• **Work to complete**
What you write must be the lines from the one holding "You are a computer-use agent." through the final line of the records below, reproduced exactly, minus the pictures.

• **Material provided**
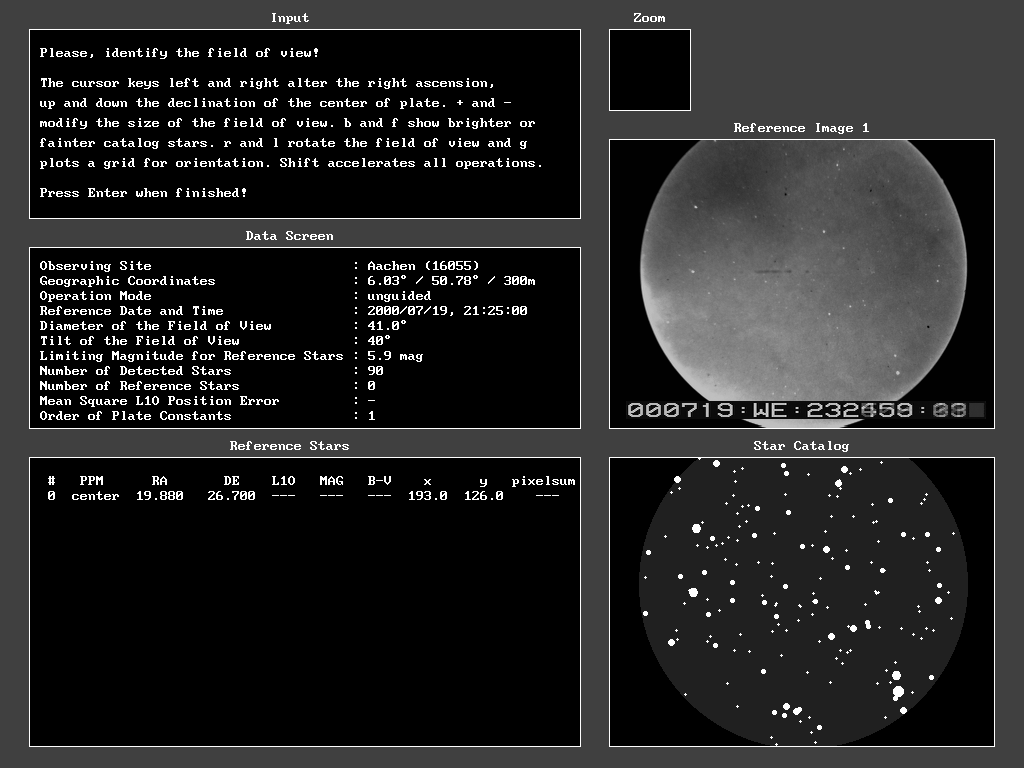The height and width of the screenshot is (768, 1024).
Task: Select the Reference Date and Time value
Action: point(447,311)
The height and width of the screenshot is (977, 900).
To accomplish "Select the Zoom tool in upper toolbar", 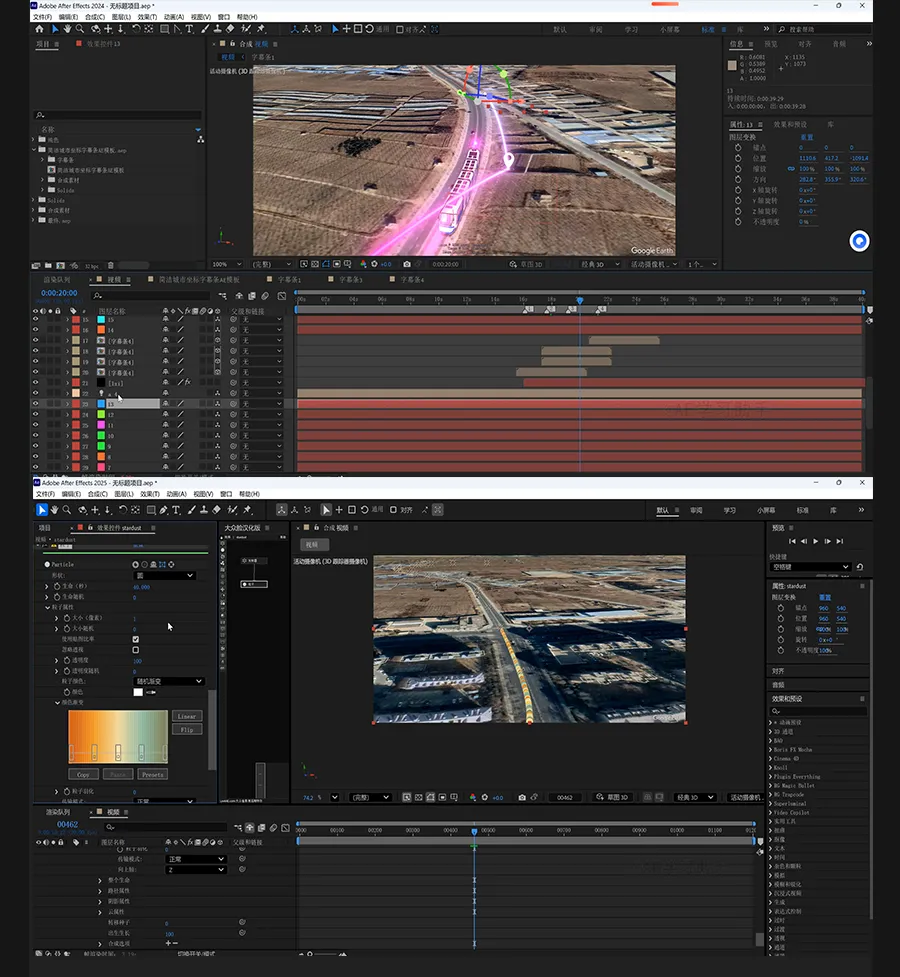I will (81, 29).
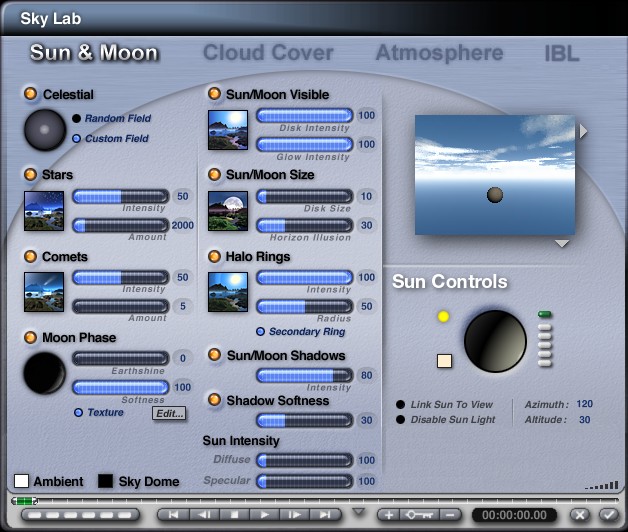
Task: Click the sun color swatch square
Action: [x=445, y=361]
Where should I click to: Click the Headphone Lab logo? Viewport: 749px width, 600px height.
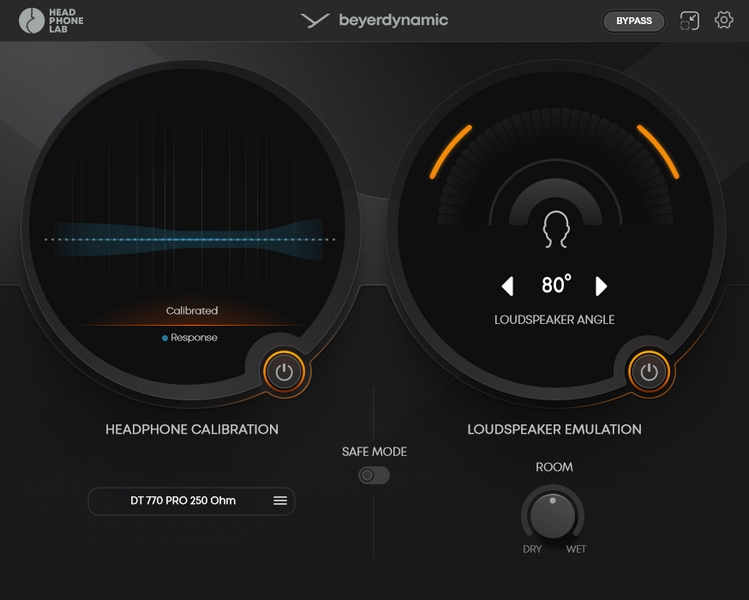pos(52,21)
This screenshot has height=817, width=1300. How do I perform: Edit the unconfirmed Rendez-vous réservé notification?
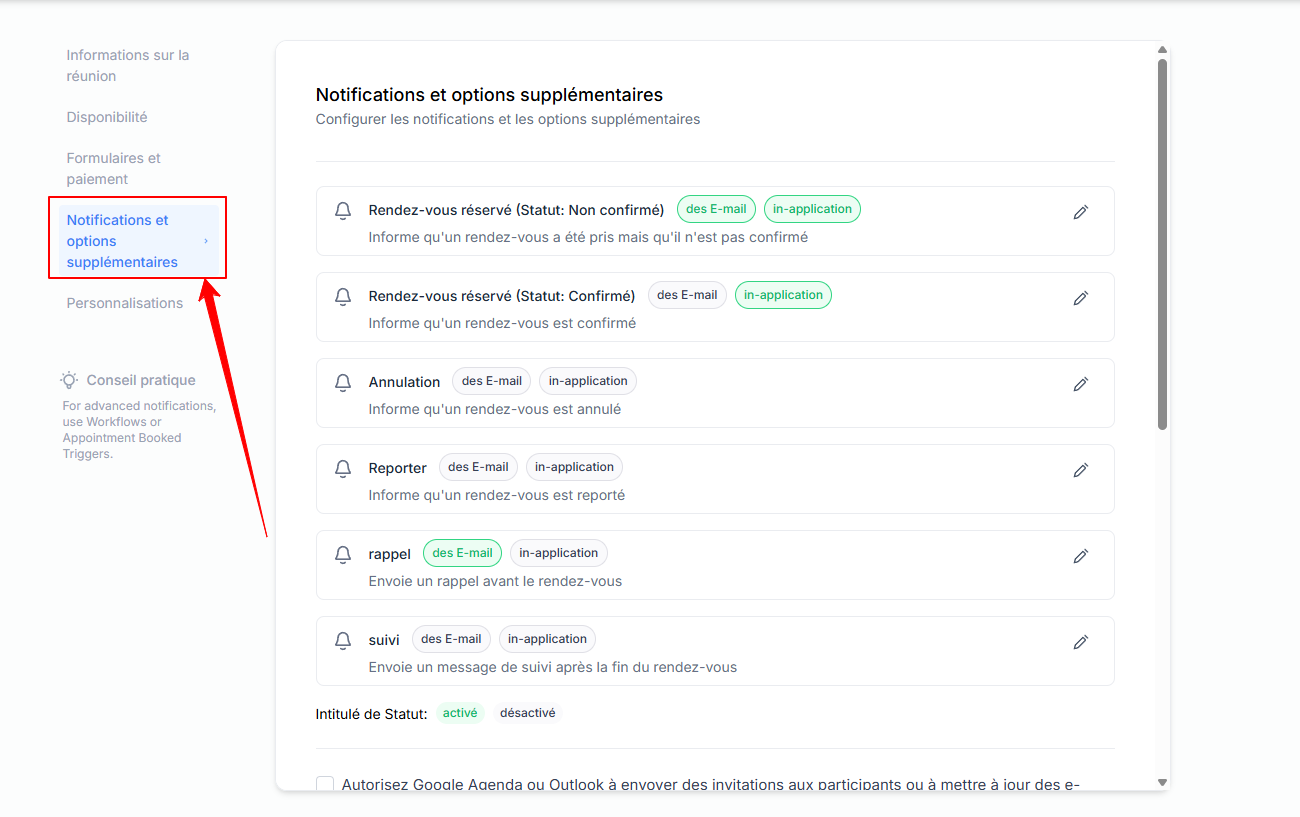point(1080,212)
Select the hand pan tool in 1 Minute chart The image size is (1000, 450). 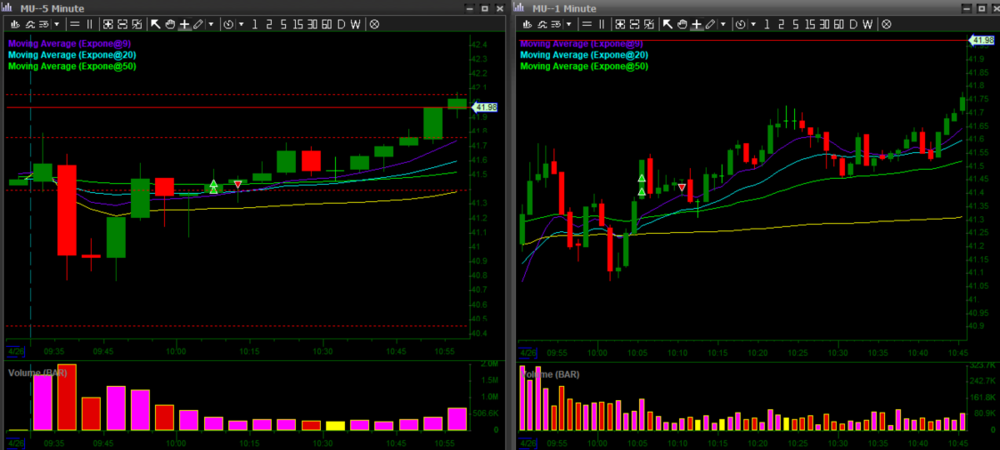(682, 24)
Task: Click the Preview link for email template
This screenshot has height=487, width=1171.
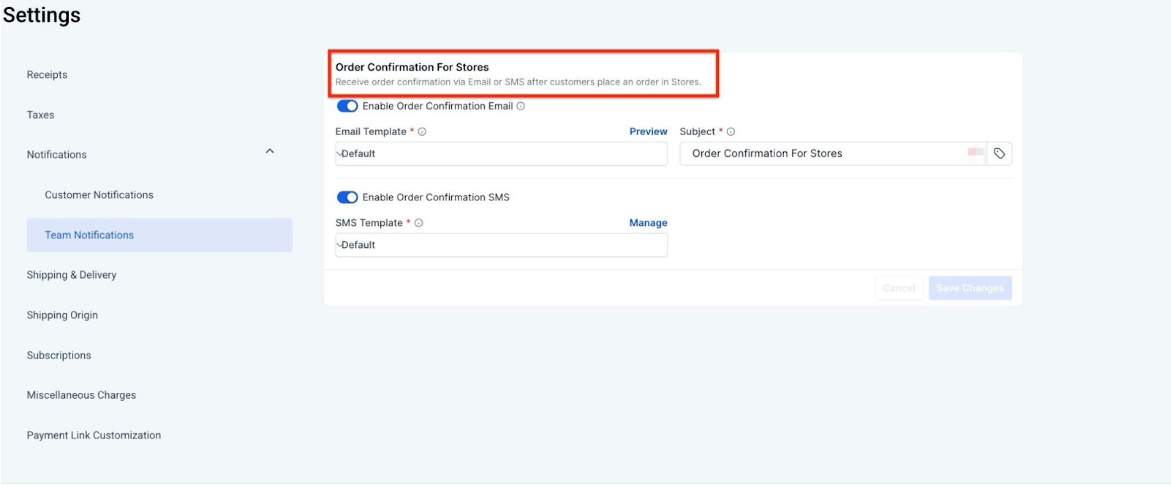Action: [648, 132]
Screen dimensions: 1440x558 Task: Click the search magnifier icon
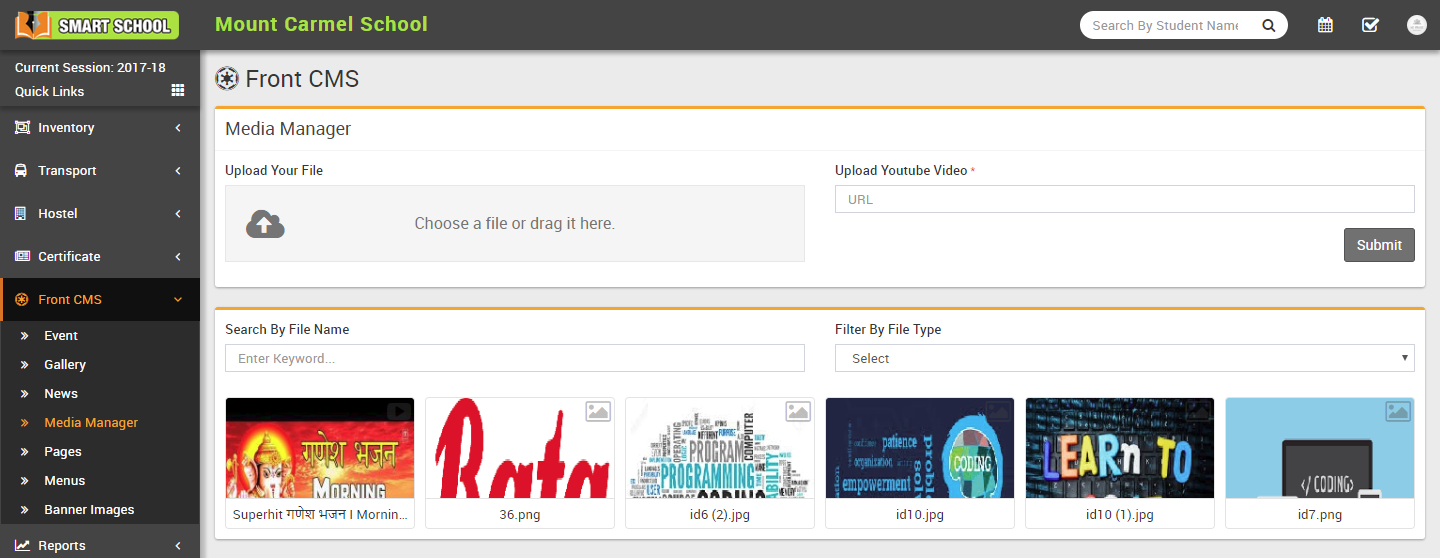click(x=1268, y=26)
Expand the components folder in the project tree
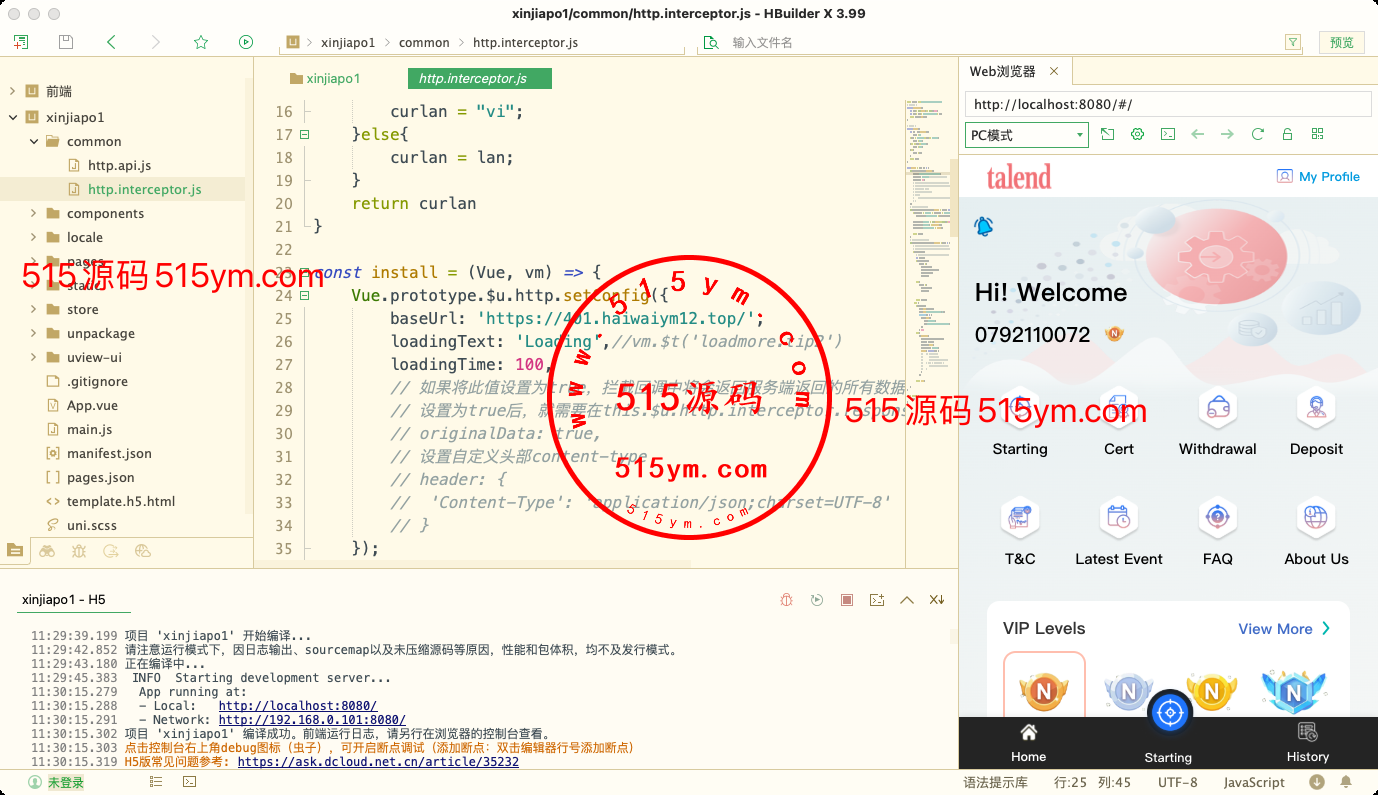 tap(34, 213)
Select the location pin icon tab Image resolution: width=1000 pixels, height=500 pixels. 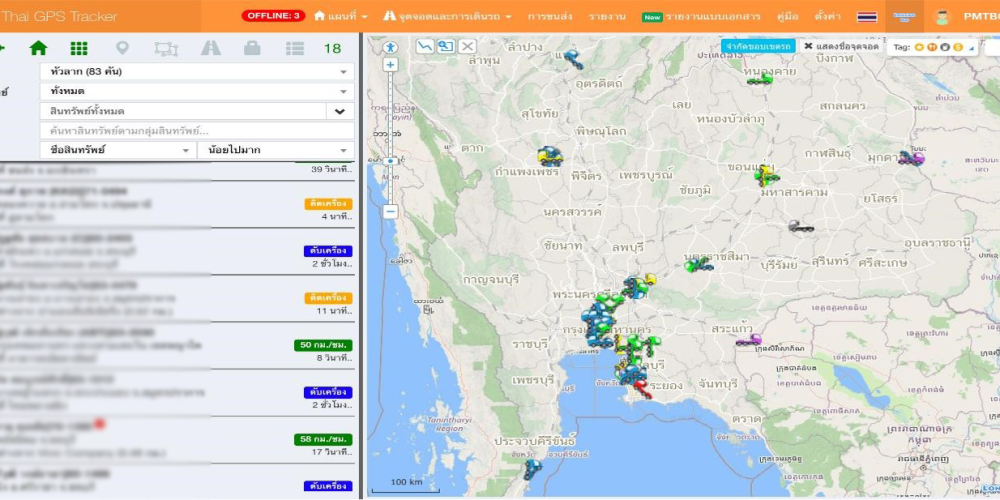coord(122,48)
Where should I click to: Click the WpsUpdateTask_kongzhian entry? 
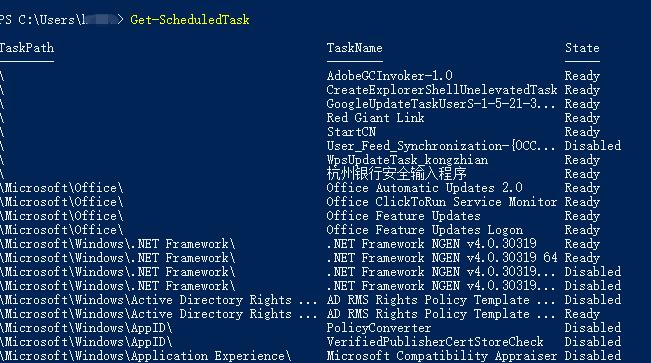(x=407, y=160)
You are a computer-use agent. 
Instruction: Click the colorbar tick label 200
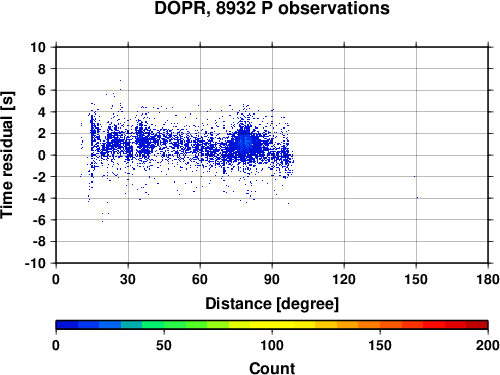pos(488,345)
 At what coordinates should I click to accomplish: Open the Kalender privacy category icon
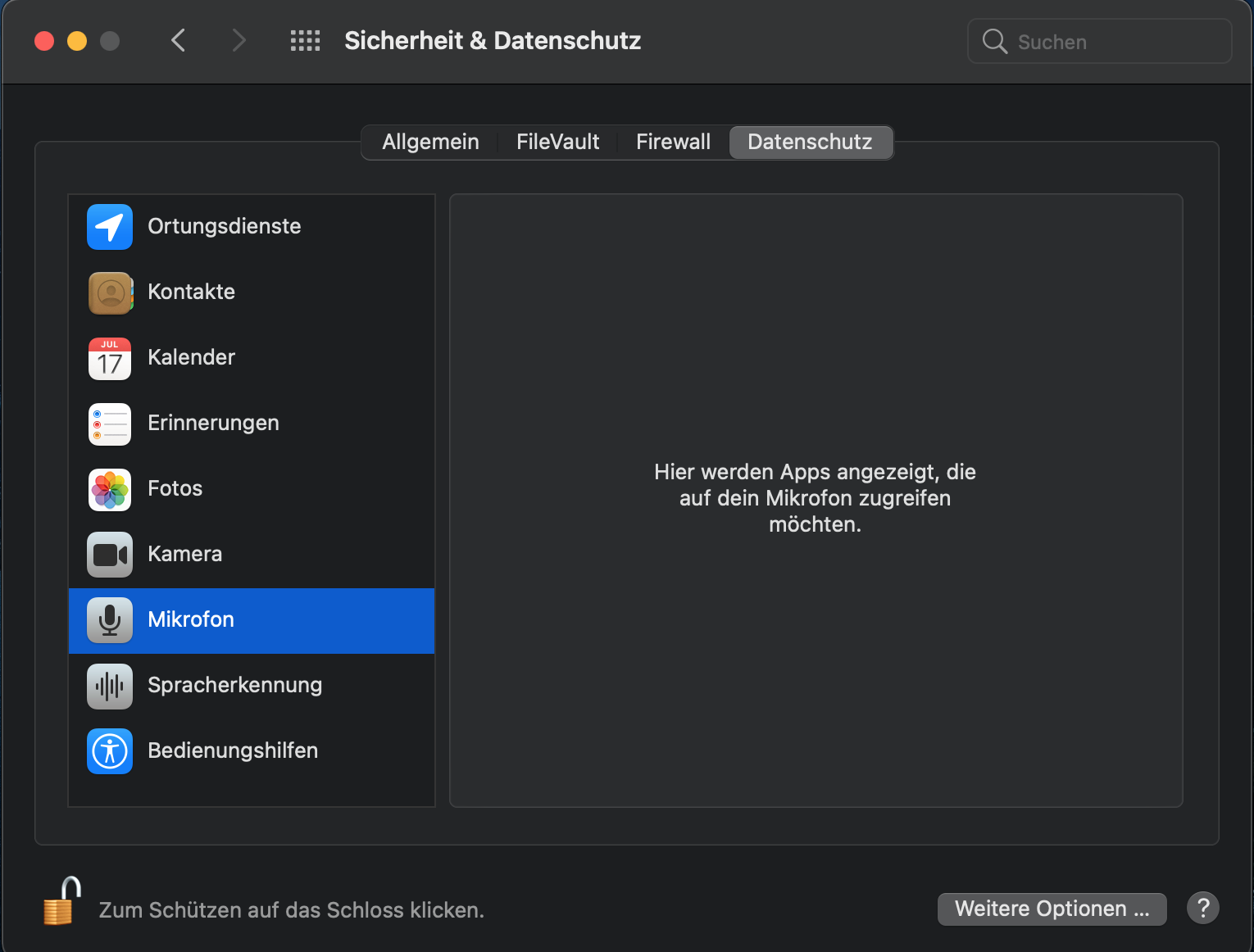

• **Written solution**
You are a computer-use agent. 
Instruction: Click the colorbar tick label 200
pos(488,345)
 At what coordinates should I click to accomplish: Open the Kalender privacy category icon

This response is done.